Pubblicato: 03/10/2025 21:18

Lo sciopero generale indetto in tutta fretta sull’onda delle tensioni internazionali legate alla Freedom Flotilla ha acceso più di un riflettore sull’atteggiamento delle forze sindacali, in particolare sulla figura di Maurizio Landini. Per molti osservatori, dietro la mobilitazione potrebbe esserci qualcosa di più di una semplice rivendicazione di categoria: un posizionamento politico strategico, in un momento chiave.

Il leader della Cgil, da tempo sempre più presente su temi che vanno oltre la contrattazione sindacale, sembra infatti guardare con attenzione crescente allo spazio lasciato libero nel campo dell’opposizione. E con il suo secondo mandato in scadenza il prossimo anno, in molti si domandano se lo sciopero non rappresenti anche un test di leadership politica.

L’appello alla mobilitazione è arrivato a ridosso delle tensioni generate dall’arresto dei 46 italiani a bordo della Flotilla, ma le parole d’ordine della protesta si sono allargate a contenuti sociali, economici e geopolitici. Una scelta che ha dato l’impressione di un’iniziativa costruita per capitalizzare il momento, più che per affrontare una singola vertenza.

In questo scenario, Landini sembra voler rappresentare non solo i lavoratori, ma anche un’idea di Paese alternativo a quello disegnato dal governo Meloni. Più che un segretario sindacale, un possibile candidato simbolico di un centrosinistra ancora in cerca di bussola. Lo testimoniano anche le sue frequenti apparizioni nei cortei, nei dibattiti pubblici e nei talk show televisivi.

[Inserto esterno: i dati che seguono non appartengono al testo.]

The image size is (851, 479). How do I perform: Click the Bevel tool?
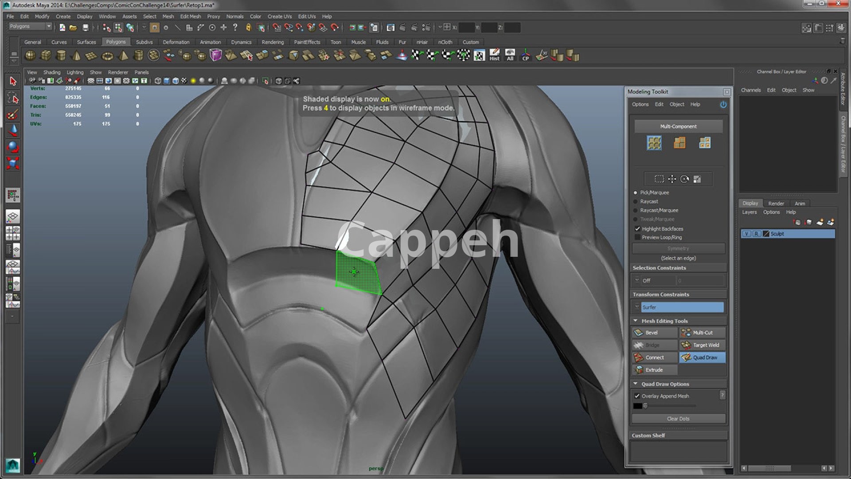click(x=654, y=333)
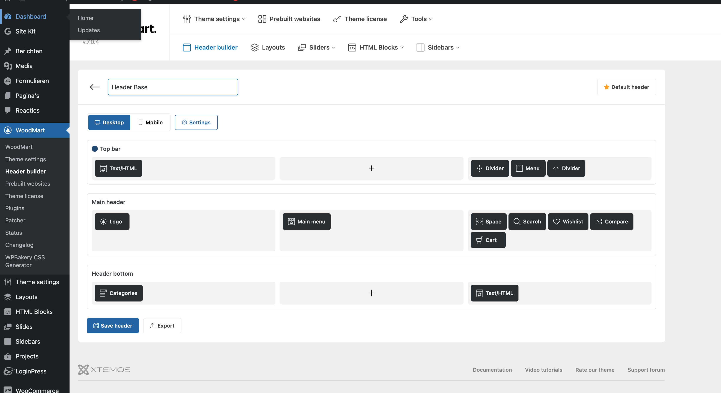
Task: Open the Layouts tab in top navigation
Action: 268,47
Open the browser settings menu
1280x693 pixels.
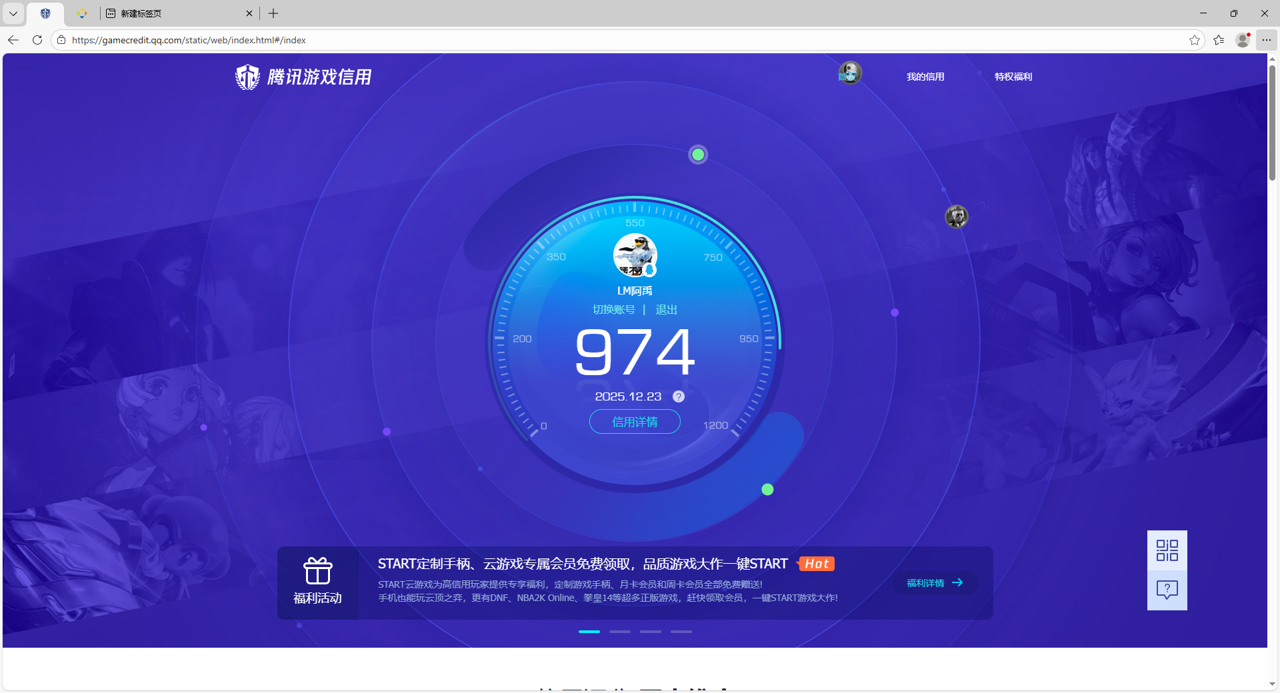[x=1267, y=40]
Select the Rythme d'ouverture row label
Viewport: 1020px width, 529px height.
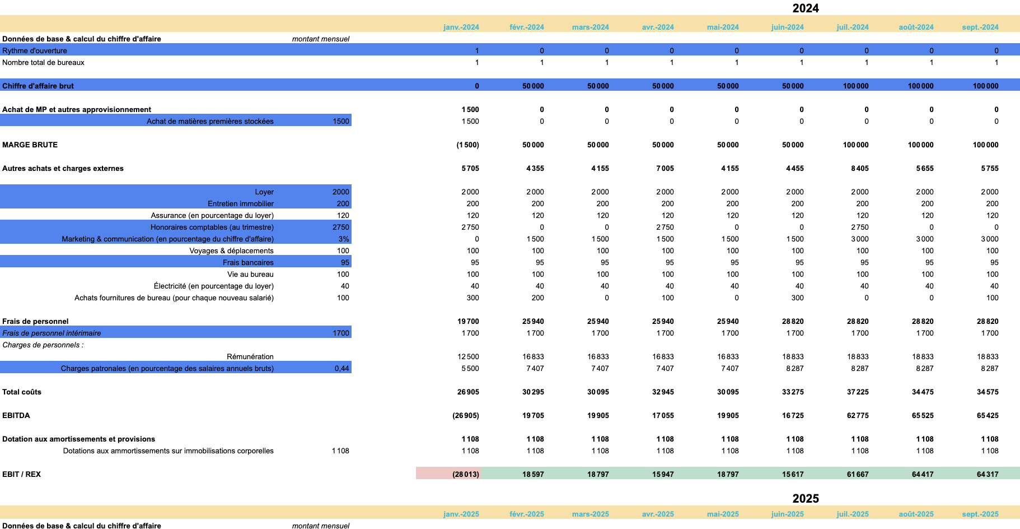[35, 50]
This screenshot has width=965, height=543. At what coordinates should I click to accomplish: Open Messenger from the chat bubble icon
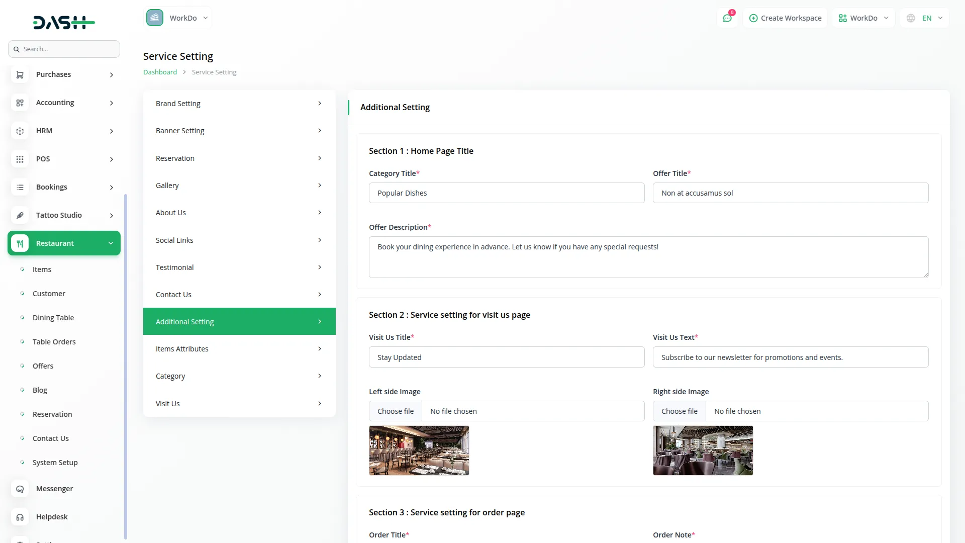pos(20,489)
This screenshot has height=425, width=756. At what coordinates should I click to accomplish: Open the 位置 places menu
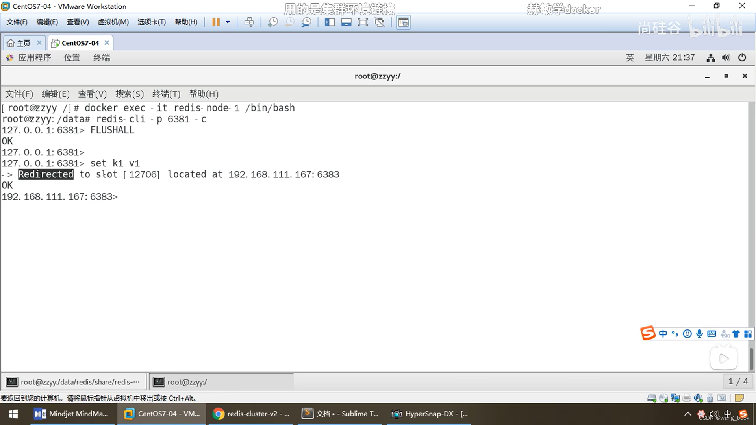pos(72,57)
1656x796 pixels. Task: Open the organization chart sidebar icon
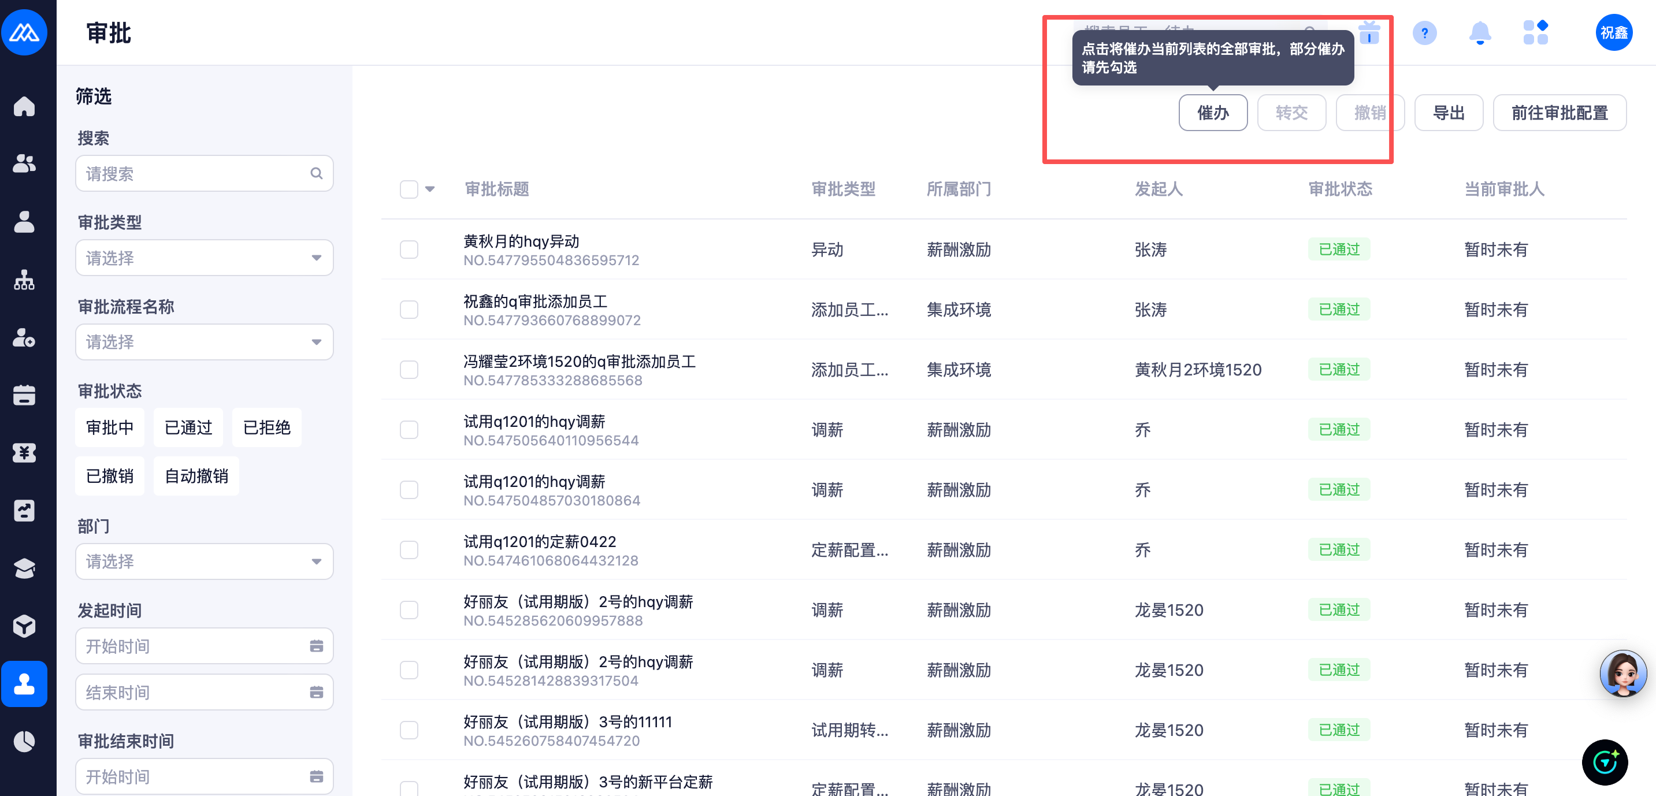click(24, 279)
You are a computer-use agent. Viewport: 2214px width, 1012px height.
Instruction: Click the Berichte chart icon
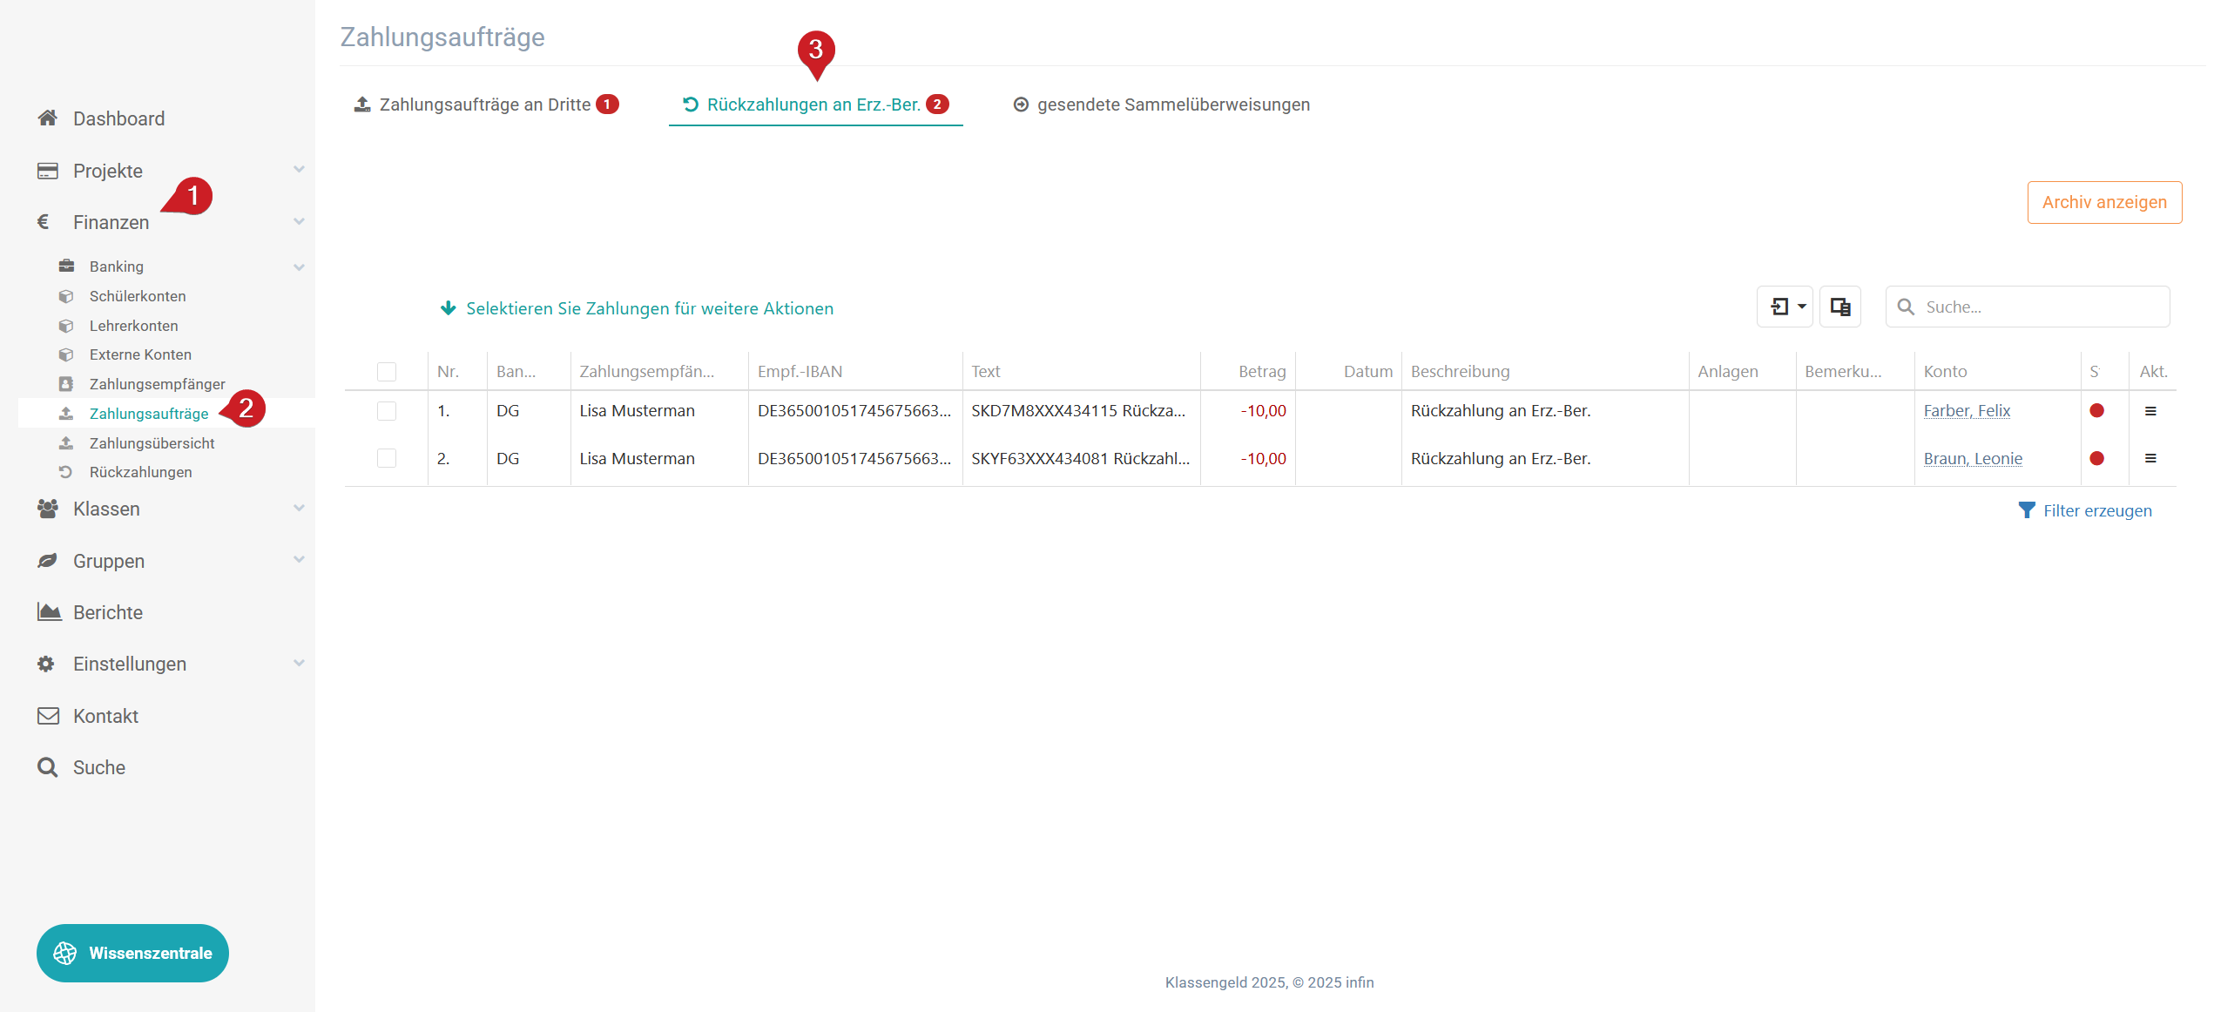[x=49, y=612]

Dal governo, le reazioni non si sono fatte attendere: i toni usati da esponenti di centrodestra parlano di “strumentalizzazione politica” e di uno sciopero che “non rappresenta i veri problemi dei lavoratori”. Lo stesso ministro Zangrillo ha sottolineato la bassa adesione nel settore pubblico, leggendo il dato come segnale di scarsa convinzione generale.

Nonostante questo, in piazza la partecipazione è stata significativa, soprattutto nei grandi centri urbani, dove si sono affiancati ai sindacati anche movimenti studenteschi, associazioni pacifiste e spezzoni della sinistra radicale. Un fronte eterogeneo che sembra disegnare un campo largo di protesta, dove l’elemento politico si mescola apertamente a quello sindacale.

In questo contesto, la figura di Landini catalizza inevitabilmente l’attenzione. C’è chi lo vede pronto a diventare una sorta di “nuovo Bertinotti”, capace di portare in dote una parte del mondo del lavoro alla politica attiva. E c’è chi, all’opposto, lo accusa di voler usare il sindacato come trampolino per ambizioni personali.

Che sia l’inizio di un nuovo capitolo o solo una prova di forza dentro e fuori la Cgil, è certo che lo sciopero ha rimesso Maurizio Landini al centro del dibattito pubblico. E ora, più che mai, sarà il prossimo anno a chiarire se resterà solo un leader sindacale o se proverà davvero a giocare un ruolo politico diretto.